• TASK OBJECTIVE:
Reproduce the records exactly, but not the pictures.
= = = =
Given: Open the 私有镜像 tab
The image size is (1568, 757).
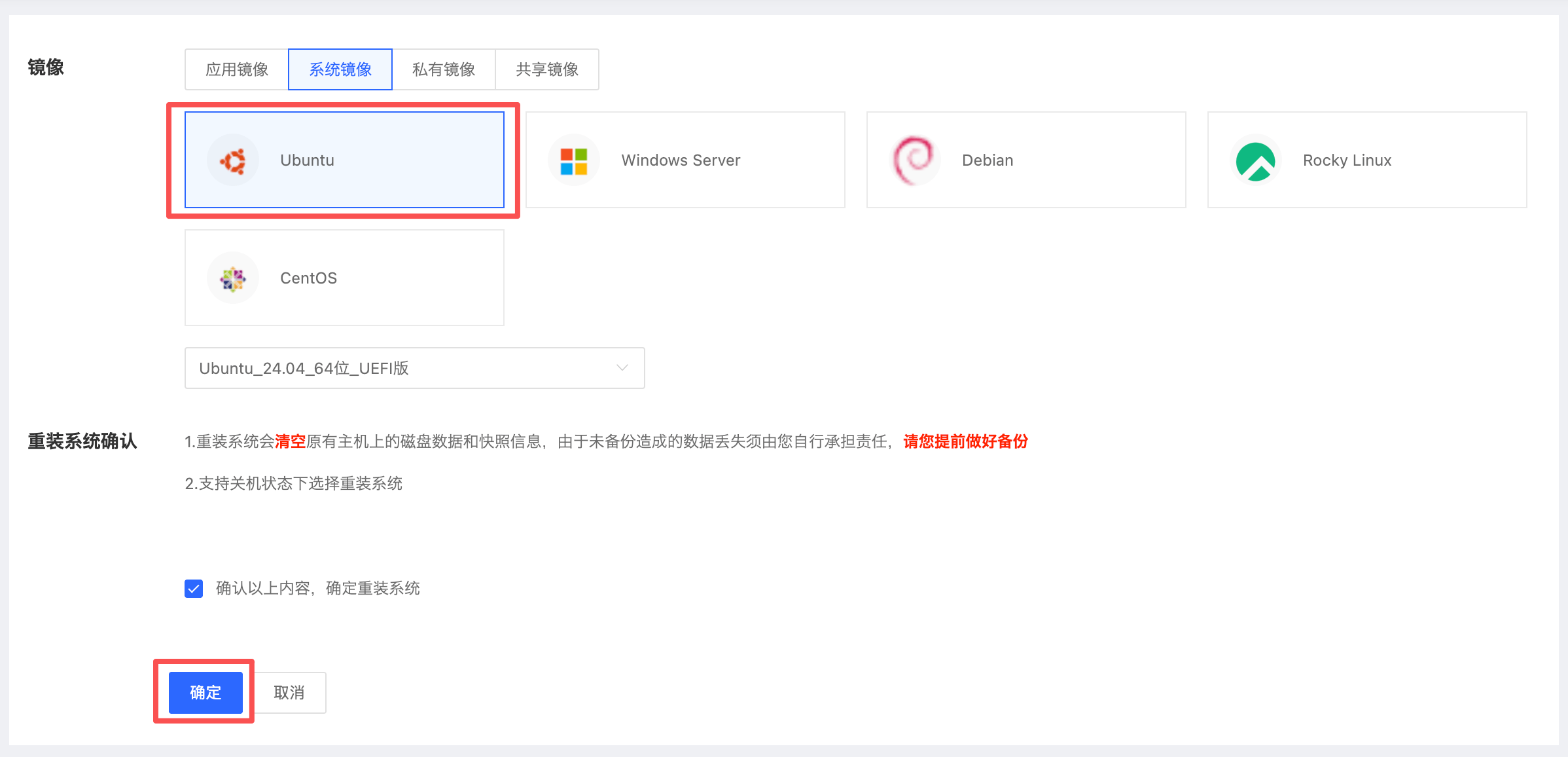Looking at the screenshot, I should tap(443, 69).
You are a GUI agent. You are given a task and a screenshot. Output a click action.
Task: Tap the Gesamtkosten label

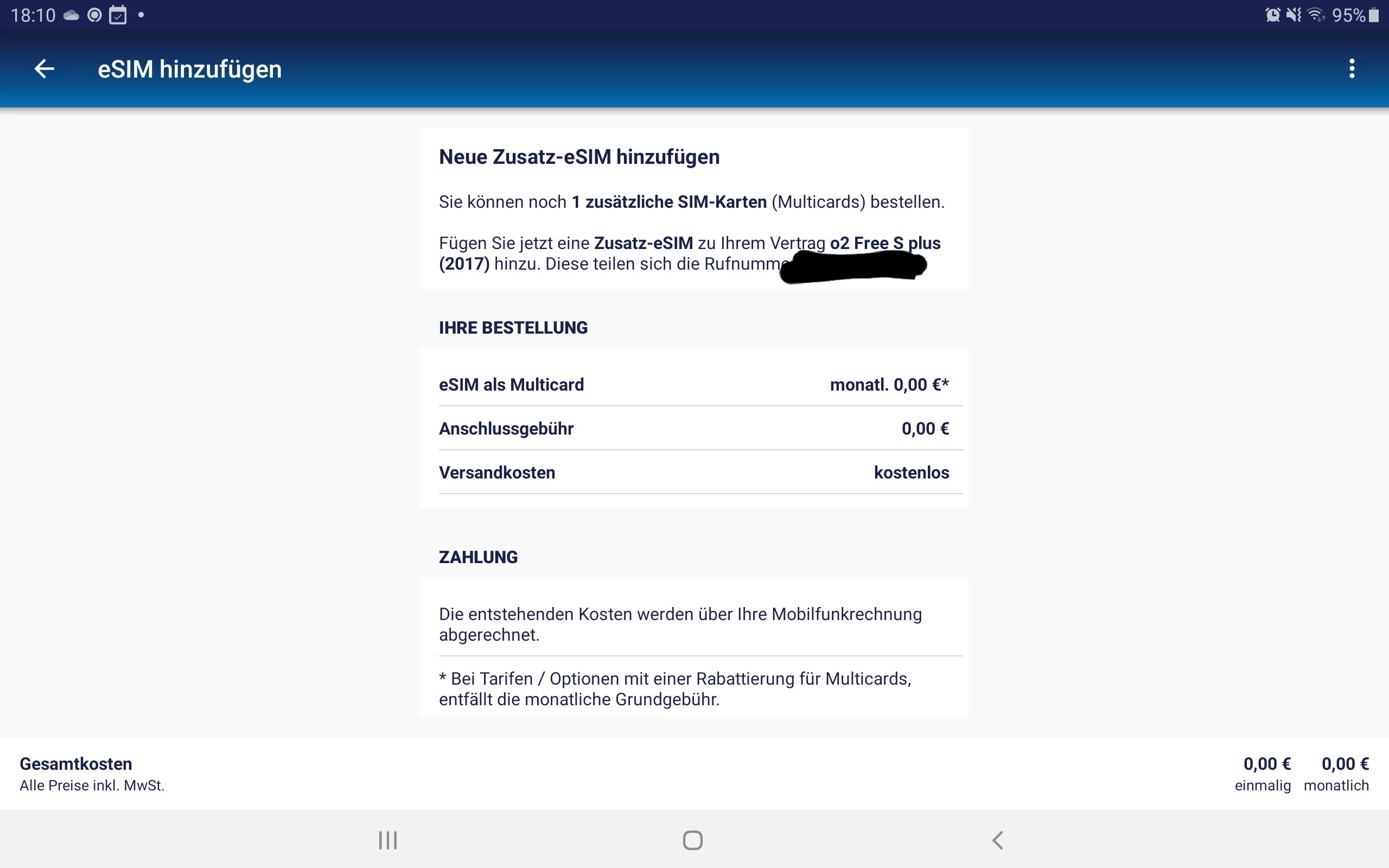(x=76, y=763)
= = = =
• OUTPUT FOR THIS TASK:
Given: Open the 私有镜像 tab
The image size is (1568, 757).
Looking at the screenshot, I should tap(443, 69).
You are a GUI agent. You are given a task and a screenshot. Output a click action.
Task: Tap the Gesamtkosten label

(x=76, y=763)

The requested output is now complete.